▶ Work to be completed
Set it all down exactly, every record and every line.
□ □ □ □ □ □ □
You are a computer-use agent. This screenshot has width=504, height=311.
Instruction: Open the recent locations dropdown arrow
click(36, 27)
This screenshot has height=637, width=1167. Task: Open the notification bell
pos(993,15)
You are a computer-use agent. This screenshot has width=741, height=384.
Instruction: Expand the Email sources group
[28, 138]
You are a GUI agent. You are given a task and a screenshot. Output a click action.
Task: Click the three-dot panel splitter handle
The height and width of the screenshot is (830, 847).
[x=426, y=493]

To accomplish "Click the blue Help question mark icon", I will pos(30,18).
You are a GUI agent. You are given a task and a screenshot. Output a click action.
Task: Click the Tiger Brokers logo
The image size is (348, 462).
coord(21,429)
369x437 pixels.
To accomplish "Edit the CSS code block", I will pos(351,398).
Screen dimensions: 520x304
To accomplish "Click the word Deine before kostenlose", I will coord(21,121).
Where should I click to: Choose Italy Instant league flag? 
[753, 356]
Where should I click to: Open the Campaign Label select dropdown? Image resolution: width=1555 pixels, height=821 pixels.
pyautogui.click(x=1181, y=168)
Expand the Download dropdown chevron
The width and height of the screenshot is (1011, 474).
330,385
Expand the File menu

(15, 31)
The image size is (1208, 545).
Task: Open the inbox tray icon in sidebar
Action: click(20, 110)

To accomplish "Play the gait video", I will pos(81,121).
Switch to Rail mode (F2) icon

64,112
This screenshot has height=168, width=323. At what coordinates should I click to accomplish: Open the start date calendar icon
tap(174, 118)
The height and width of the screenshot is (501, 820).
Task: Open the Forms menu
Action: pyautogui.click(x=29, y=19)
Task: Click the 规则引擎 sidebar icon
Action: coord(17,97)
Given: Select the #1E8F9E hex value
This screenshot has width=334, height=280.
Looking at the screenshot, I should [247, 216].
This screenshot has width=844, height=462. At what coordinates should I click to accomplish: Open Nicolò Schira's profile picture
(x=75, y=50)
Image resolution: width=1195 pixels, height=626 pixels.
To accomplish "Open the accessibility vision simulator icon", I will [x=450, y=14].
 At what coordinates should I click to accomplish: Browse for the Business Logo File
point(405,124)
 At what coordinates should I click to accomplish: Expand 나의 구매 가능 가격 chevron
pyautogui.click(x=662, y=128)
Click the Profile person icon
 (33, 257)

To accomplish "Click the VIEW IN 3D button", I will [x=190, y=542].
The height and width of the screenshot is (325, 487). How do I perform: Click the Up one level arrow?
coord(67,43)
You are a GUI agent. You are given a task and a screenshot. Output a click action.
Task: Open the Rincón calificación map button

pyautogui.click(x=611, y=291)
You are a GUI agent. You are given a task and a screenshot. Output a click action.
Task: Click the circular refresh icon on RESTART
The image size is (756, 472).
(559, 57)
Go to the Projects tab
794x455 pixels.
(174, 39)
□ □ □ □ □ □ □
▶ Output of the task
You are a computer-use agent. This screenshot has width=504, height=311.
Instruction: Open the recent locations dropdown arrow
click(36, 27)
This screenshot has height=637, width=1167. Task: Open the notification bell
pos(993,15)
You are a computer-use agent. This screenshot has width=741, height=384.
Instruction: Expand the Email sources group
[28, 138]
You are a GUI agent. You are given a task and a screenshot. Output a click action.
Task: Click the three-dot panel splitter handle
The height and width of the screenshot is (830, 847).
[x=426, y=493]

To accomplish "Click the blue Help question mark icon", I will pos(30,18).
You are a GUI agent. You are given a task and a screenshot. Output a click action.
Task: Click the Tiger Brokers logo
The image size is (348, 462).
coord(21,429)
369x437 pixels.
To accomplish "Edit the CSS code block", I will pos(351,398).
Screen dimensions: 520x304
To accomplish "Click the word Deine before kostenlose", I will coord(21,121).
Where should I click to: Choose Italy Instant league flag? 
[753, 356]
Where should I click to: Open the Campaign Label select dropdown? Image resolution: width=1555 pixels, height=821 pixels.
pyautogui.click(x=1181, y=168)
Expand the Download dropdown chevron
The width and height of the screenshot is (1011, 474).
330,385
Expand the File menu

(15, 31)
The image size is (1208, 545).
Task: Open the inbox tray icon in sidebar
Action: click(20, 110)

To accomplish "Play the gait video", I will pos(81,121).
Switch to Rail mode (F2) icon

64,112
This screenshot has height=168, width=323. At what coordinates should I click to accomplish: Open the start date calendar icon
tap(174, 118)
The height and width of the screenshot is (501, 820).
Task: Open the Forms menu
Action: pyautogui.click(x=29, y=19)
Task: Click the 规则引擎 sidebar icon
Action: coord(17,97)
Given: Select the #1E8F9E hex value
This screenshot has width=334, height=280.
Looking at the screenshot, I should [247, 216].
This screenshot has width=844, height=462. At what coordinates should I click to accomplish: Open Nicolò Schira's profile picture
(x=75, y=50)
Image resolution: width=1195 pixels, height=626 pixels.
To accomplish "Open the accessibility vision simulator icon", I will [x=450, y=14].
 At what coordinates should I click to accomplish: Browse for the Business Logo File
point(405,124)
 At what coordinates should I click to accomplish: Expand 나의 구매 가능 가격 chevron
pyautogui.click(x=662, y=128)
Click the Profile person icon
 (33, 257)

To accomplish "Click the VIEW IN 3D button", I will [x=190, y=542].
The height and width of the screenshot is (325, 487). How do I perform: Click the Up one level arrow?
coord(67,43)
You are a GUI agent. You are given a task and a screenshot. Output a click action.
Task: Open the Rincón calificación map button

pyautogui.click(x=611, y=291)
You are a GUI agent. You are given a task and a screenshot. Output a click action.
Task: Click the circular refresh icon on RESTART
The image size is (756, 472).
(559, 57)
Go to the Projects tab
794x455 pixels.
(174, 39)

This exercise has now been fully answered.